Mientras pienso que mi amigo está en otra guerra, continúa: «En segundo lugar, hay que tener en cuenta las cosas sobre las que podemos actuar y las demás. O sea, para que lo entiendas: podemos actuar sobre lo de nuestra familia, sobre San Quirico, sobre Barcelona, sobre España, algo sobre la Unión Europea, nada sobre Estados Unidos. O dicho de otra manera: puedo comprar en el súper de San Quirico o en el del pueblo de al lado, puedo alargar la vida de un pantalón, pero puedo hacer muy poco sobre el precio mundial de los alimentos o del petróleo. ¿Queda claro?».

Mi amigo está inaguantable y dice lo que más me molesta: «Pero a ti, ¿qué te han enseñado en el IESE?». Y suelta el discurso de siempre: «A ver si va a resultar que yo, que solo sé leer, escribir y las cuatro reglas, que me puse a trabajar a los catorce años, y que me he pasado la vida llevando camiones, voy a saber más que tú, con tanto diploma y tanto Harvard». Me molesta especialmente porque el muy bruto pronuncia Harvard como un amigo mío que es de lo más sofisticado que hay en Europa: Arvard, sin «H».

Ya he escuchado los dos criterios de mi amigo para salir de esta. Y como me veo en la necesidad de aportar algo, aunque no sea muy original, añado uno más: el Optimismo. No para resolver toda la crisis, pero, por lo menos, para aclararme mis ideas, y de paso ayudar a los que lo lean a aclarárselas también.

Por eso, cuando hablamos de crisis, podemos pensar sobre estos criterios para sobrevivir y, si somos capaces, salir de la crisis:

  1. El Optimismo.
  2. No distraerse.
  3. La prudencia.

Son tres principios generales que han de servir para las personas, para las empresas y para los gobiernos. Vamos a explicar un poco qué es lo que queremos decir.

EL OPTIMISMO

Hablar de Optimismo en la situación actual tiene un riesgo, que es el de que la gente te diga: «Te podías callar y cambiar de tema». Pero creo que es importante.

Hace muchos años, yo iba con frecuencia a un país en el que el terrorismo golpeaba fuerte. Tenía muchos amigos empresarios y directivos. Todos habían recibido una carta amenazadora.

Alguien me invitó a una conferencia que se daba en una universidad. No me acuerdo del título ni del nombre del conferenciante. Lo que sí recuerdo es que, ante mi asombro, empezó a hablar del Optimismo.

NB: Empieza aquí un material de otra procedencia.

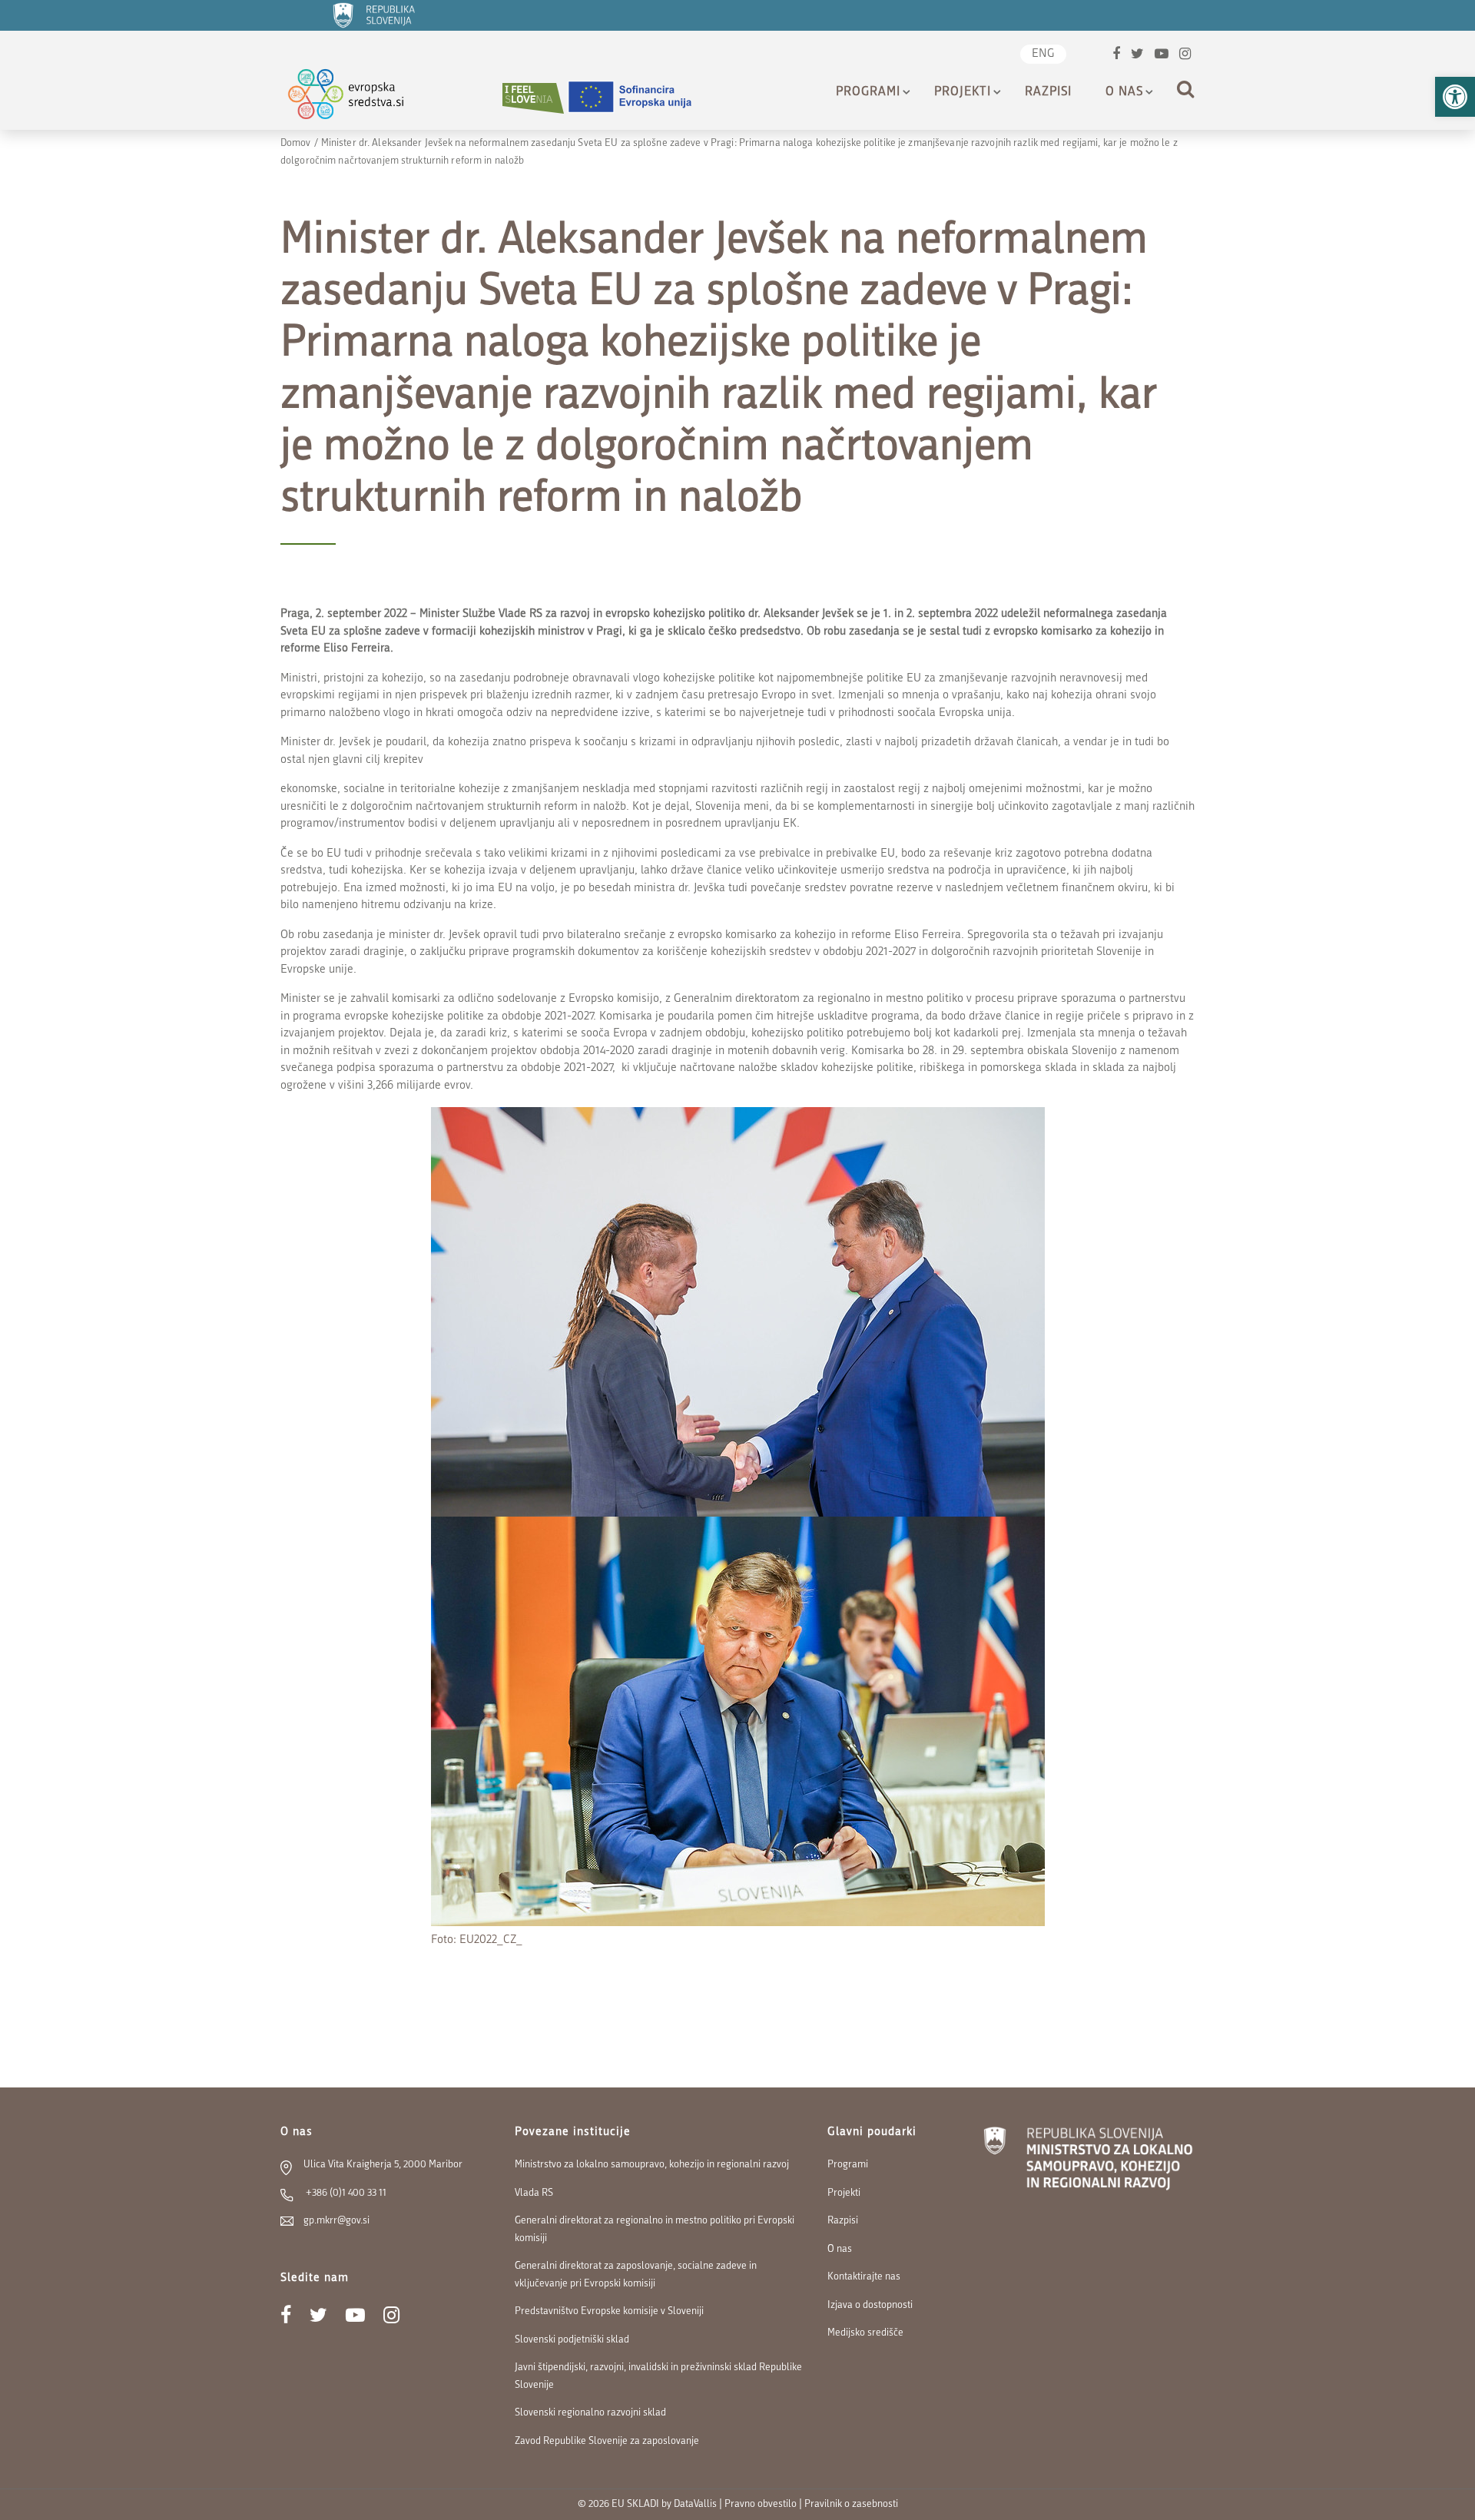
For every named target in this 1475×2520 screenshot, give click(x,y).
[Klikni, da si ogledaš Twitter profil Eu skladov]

Pensé que no era el tema más adecuado para aquel público. El conferenciante empezó diciendo que Optimismo no consiste en decir que aquí no pasa nada. Y añadió: «Porque aquí pasan muchas cosas y muy graves». Y el público asentía. Todos ellos habían dejado a sus guardaespaldas en la puerta.

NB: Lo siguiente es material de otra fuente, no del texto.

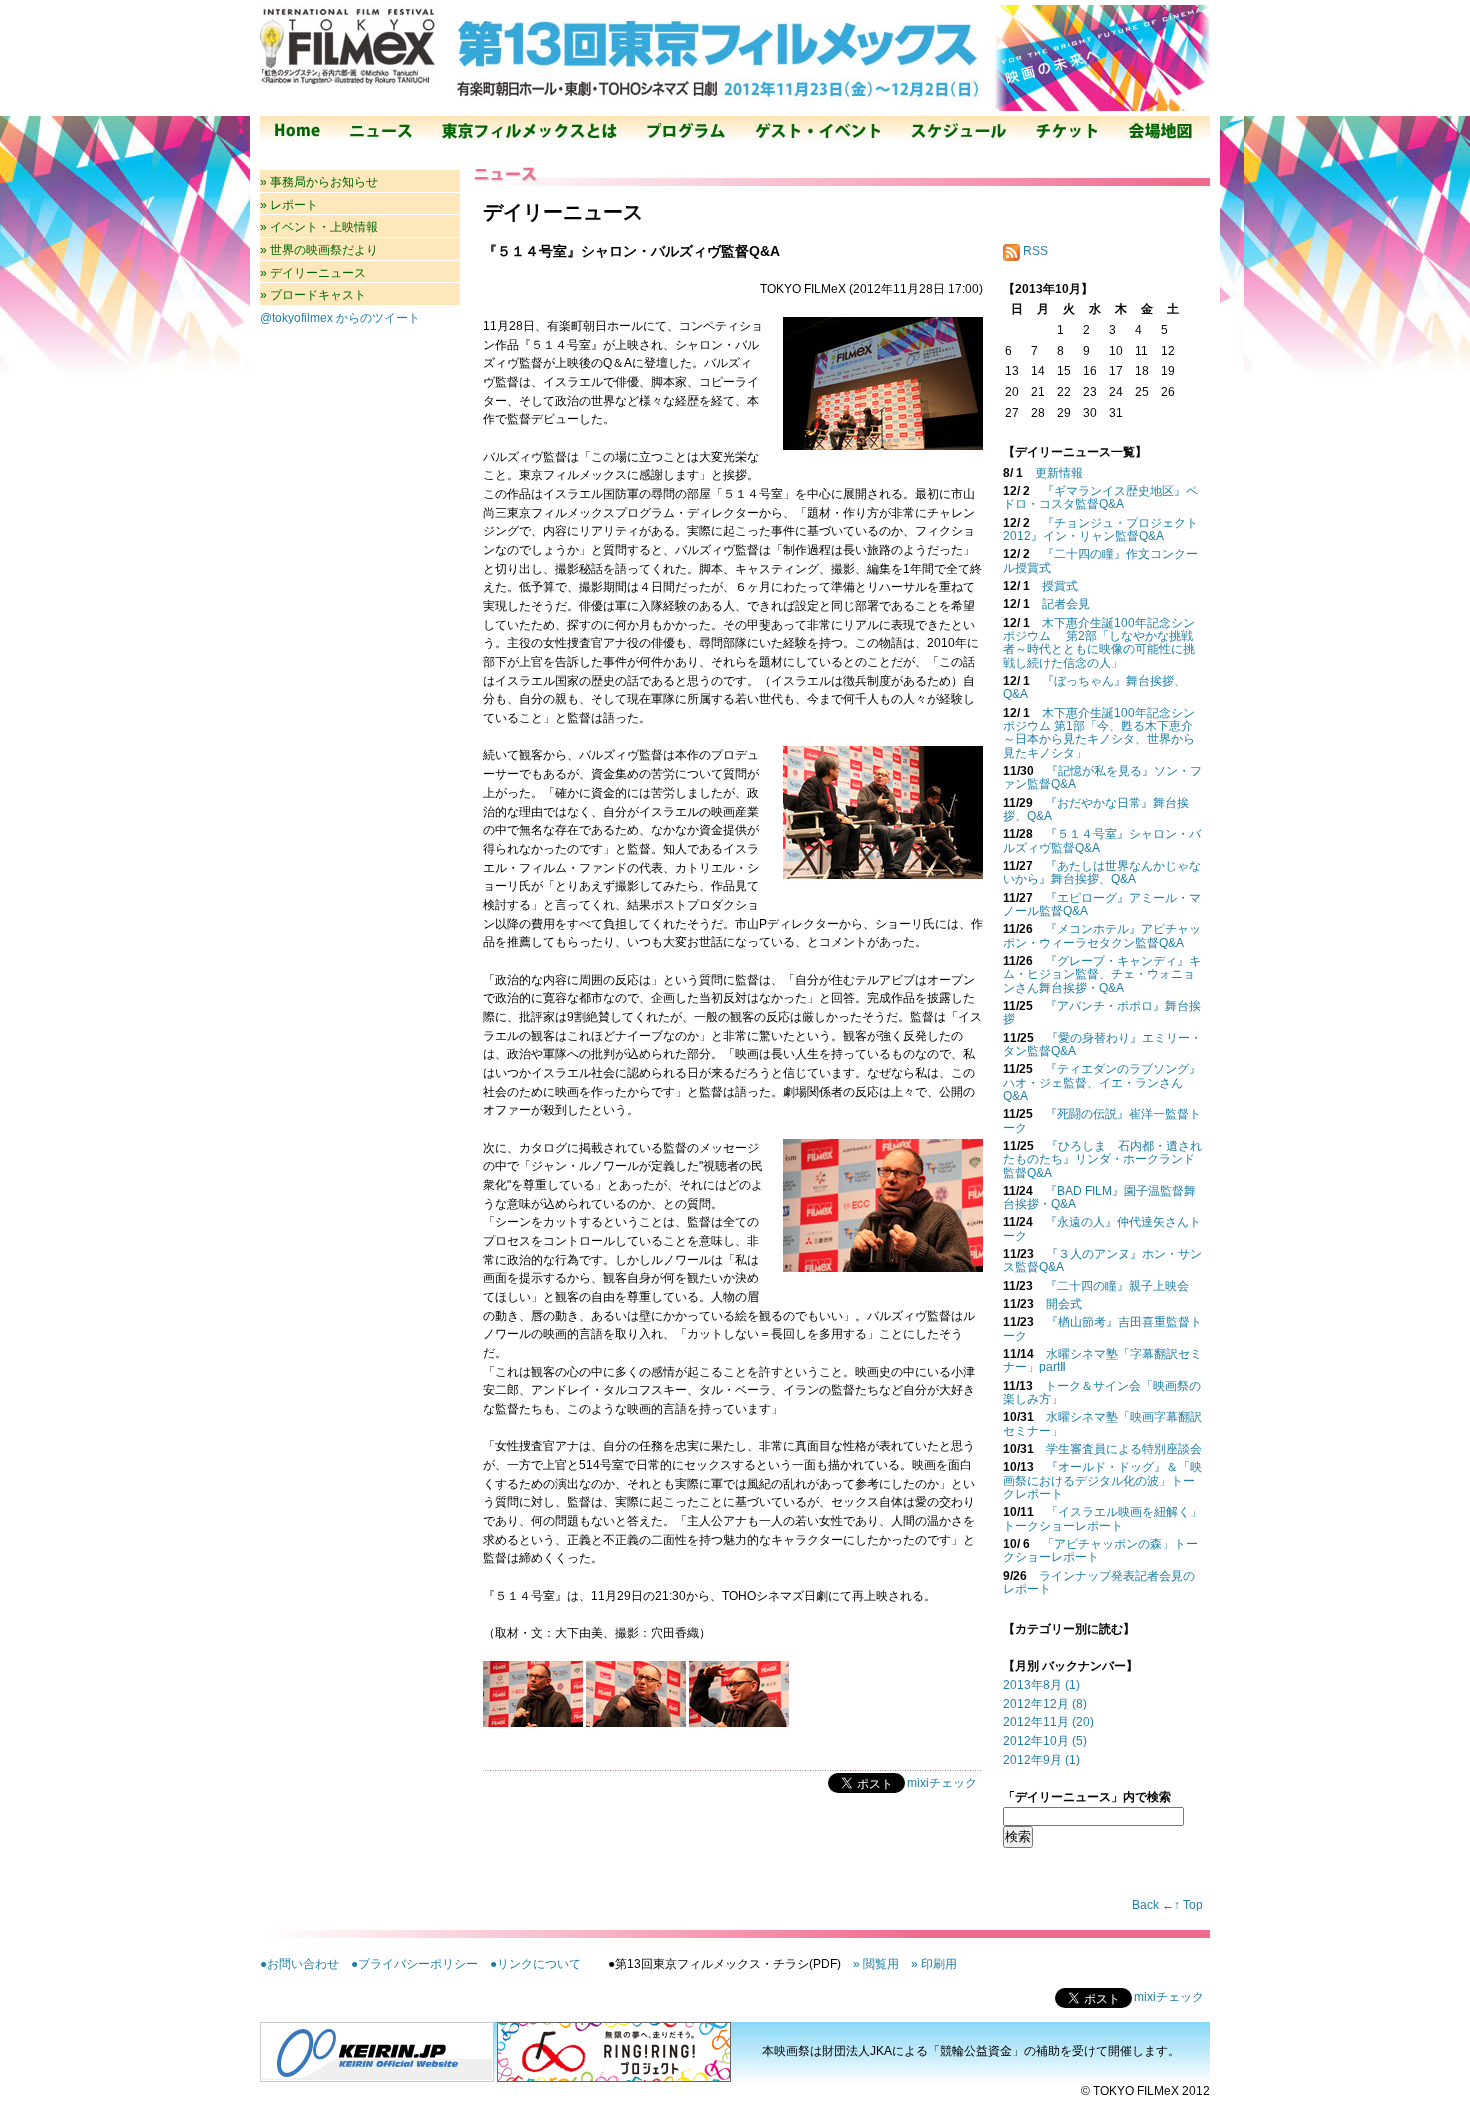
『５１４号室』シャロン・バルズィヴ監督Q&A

Y, animado por el asentimiento, el conferenciante dijo: «El Optimismo consiste en sacar el mejor partido posible de cualquier situación concreta». Y aquella y esta de ahora eran y son situaciones concretas.

Me impresionó mucho y, desde entonces, siempre que hablo del Optimismo lo pongo con mayúscula. Porque con esa definición hay que ser optimistas siempre: cuando las cosas van bien y cuando van menos bien. Cuando la tasa de interés está al 2% y cuando está al 13%. Cuando el negocio triunfa o cuando triunfa menos. Cuando un hijo va bien y cuando se tuerce. Porque todo eso son situaciones concretas. Y en todas ellas cabe la posibilidad de ser optimista.

Siempre hay que luchar por sacar el mejor partido posible de cualquier situación concreta. Y luchar es diferente de no asumir la realidad. Hablo de lucha porque con muchísima frecuencia te encuentras optimistas que lo son cuando la vida les es de color de rosa. Y es justamente al revés. Optimista hay que serlo, sobre todo, cuando la vida viene torcida. Y algunas veces esto no es fácil. Y algunas veces es heroico. Por eso hay que luchar, o sea, poner toda la voluntad, y algo más, para ser optimista. Hay veces en las que, cuando te muestras optimista, te encuentras con gente que te mira como si fueras un bicho raro y piensa: «Este no se ha enterado». Pues bien, precisamente porque nos hemos enterado muy bien es por lo que tenemos que ser optimistas. Y vivir el Optimismo con serenidad.

Las crisis lo son más cuando las gestionan los pesimistas. No digo que haya que tomar decisiones temerarias en momentos de crisis. Ni mucho menos. Pero tenemos multitud de ejemplos de empresas y personas que, ante una situación de crisis, han optado por seguir invirtiendo prudentemente.

Me decía un empresario amigo mío, que a pesar de estar en un momento delicado en su empresa, había optado por mantener el personal (es una empresa pequeña) y orientar a aquellos a los que iba a despedir hacia una mayor actuación comercial. «Puede ser que no me salga bien —decía—, pero creo que, por lo menos, tenemos que intentar salvar los puestos de trabajo». O sea, sacar el mejor partido posible de una situación concreta. Y eso hace.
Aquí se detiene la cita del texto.